Injectable Gelatin/Metal/Tea Polyphenol Double Nanonetworks for Diabetic Wound Healing

The study presents a novel approach to treating diabetic wounds using injectable gelatin/metal/tea polyphenol double nanonetworks. These networks remodel the wound microenvironment and accelerate healing by controlling bacterial infections, regulating angiogenesis, and managing reactive oxygen species (ROS). The hydrogels are 3D structures with strong water absorption, excellent biocompatibility, and metabolite transport capabilities. The study found that Epigallocatechin-3-gallate (EGCG), a green tea extract, improved the adhesive, mechanical, antioxidant, and angiogenic properties of the hydrogel.
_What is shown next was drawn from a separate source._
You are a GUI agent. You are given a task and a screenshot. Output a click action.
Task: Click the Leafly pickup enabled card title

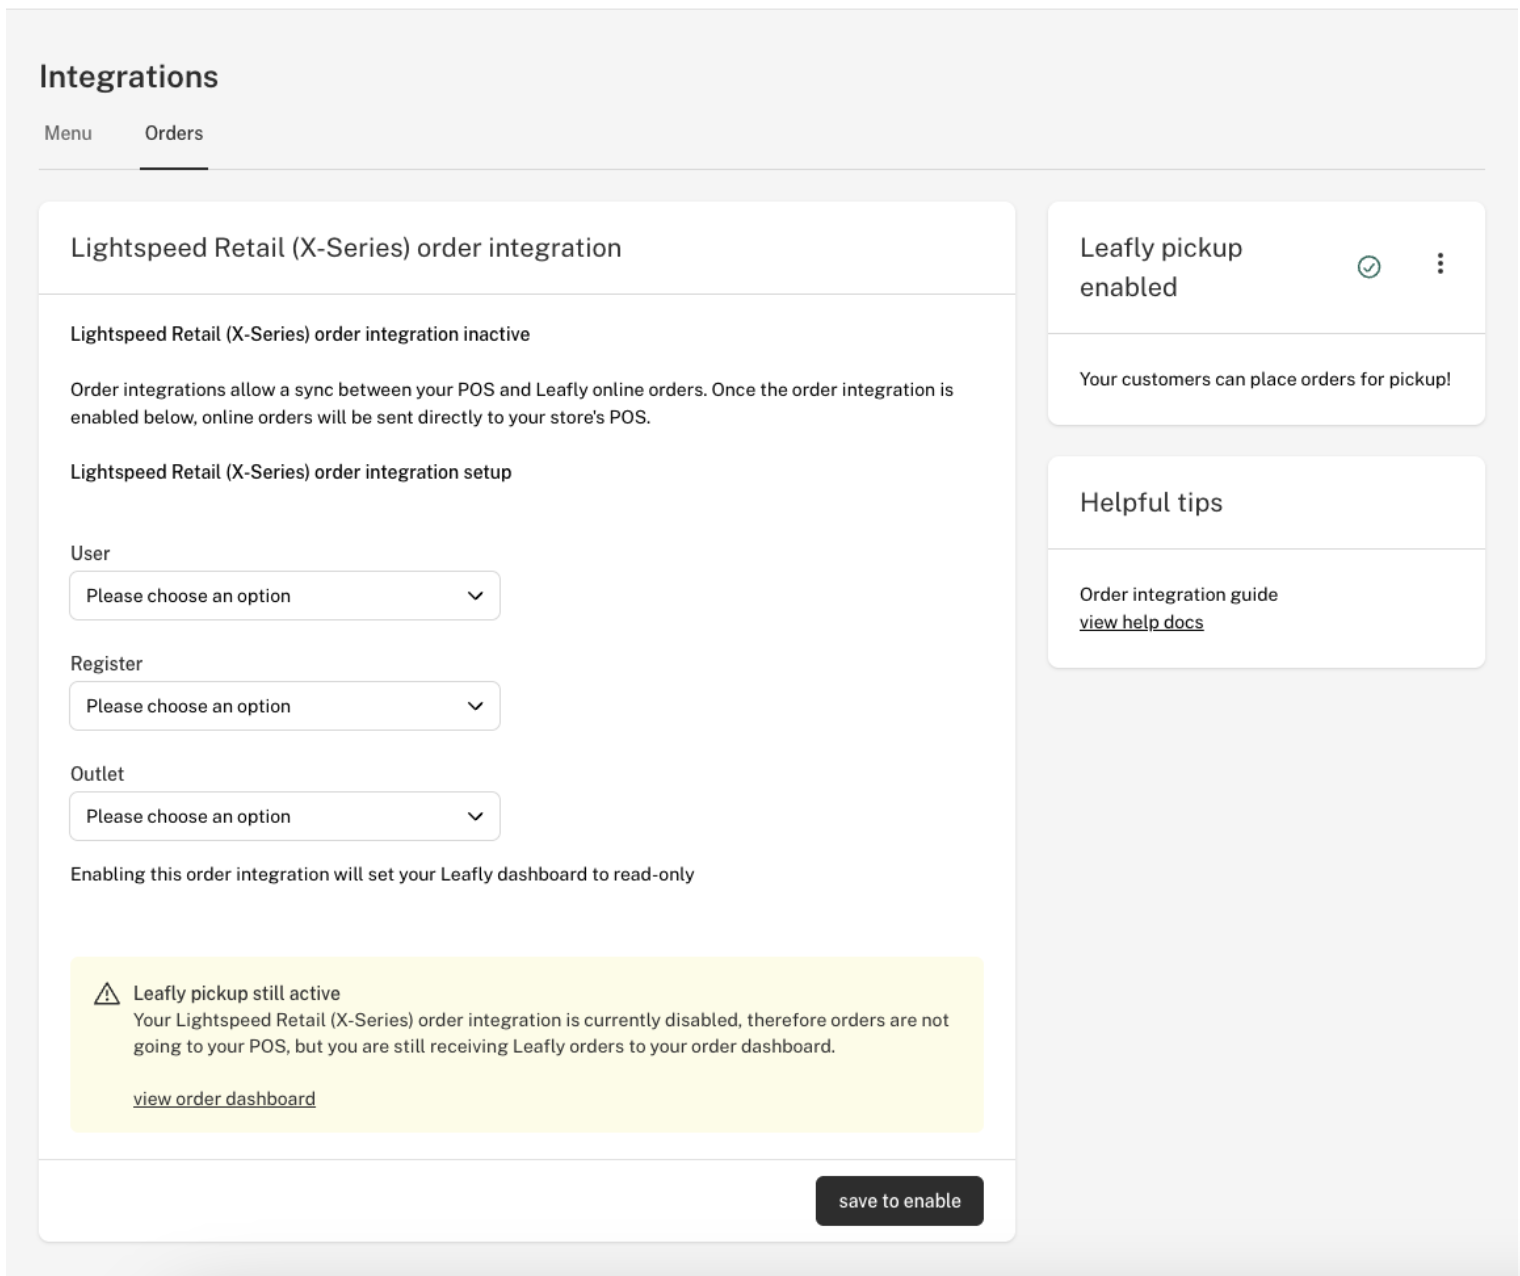pos(1160,267)
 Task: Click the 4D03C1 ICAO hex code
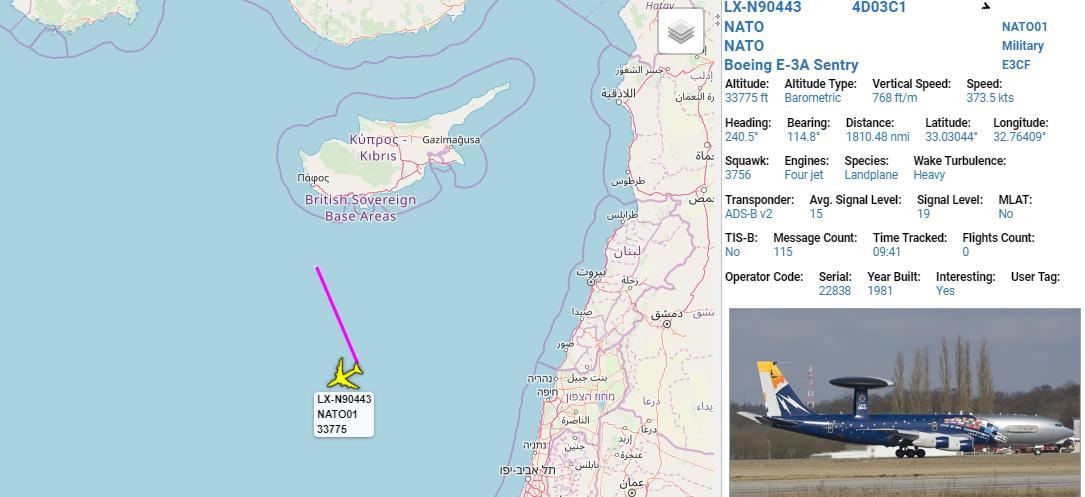pos(878,8)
The hydrogels were found to be biocompatible, showing no adverse effects on NIH3T3 and DC2.4 cells. They also demonstrated excellent antioxidant ability, with DPPH and ABTS radical scavenging rates of 97% and 56% respectively. The hydrogel also reduced oxidative stress damage and improved cell activity, and showed potential in promoting cell migration. The hydrogel was found to release EGCG rapidly, aiding in the timely clearance of ROS from the wound. The hydrogel promoted wound hair follicle regeneration and angiogenesis, reduced the inflammatory levels of wounds under high ROS conditions, and promoted collagen maturation during wound healing. The hydrogel was also found to have high biocompatibility and degradability, indicating its potential in tissue repair. The study concludes that hydrogels have great potential in various biomedical applications such as skin tissue engineering.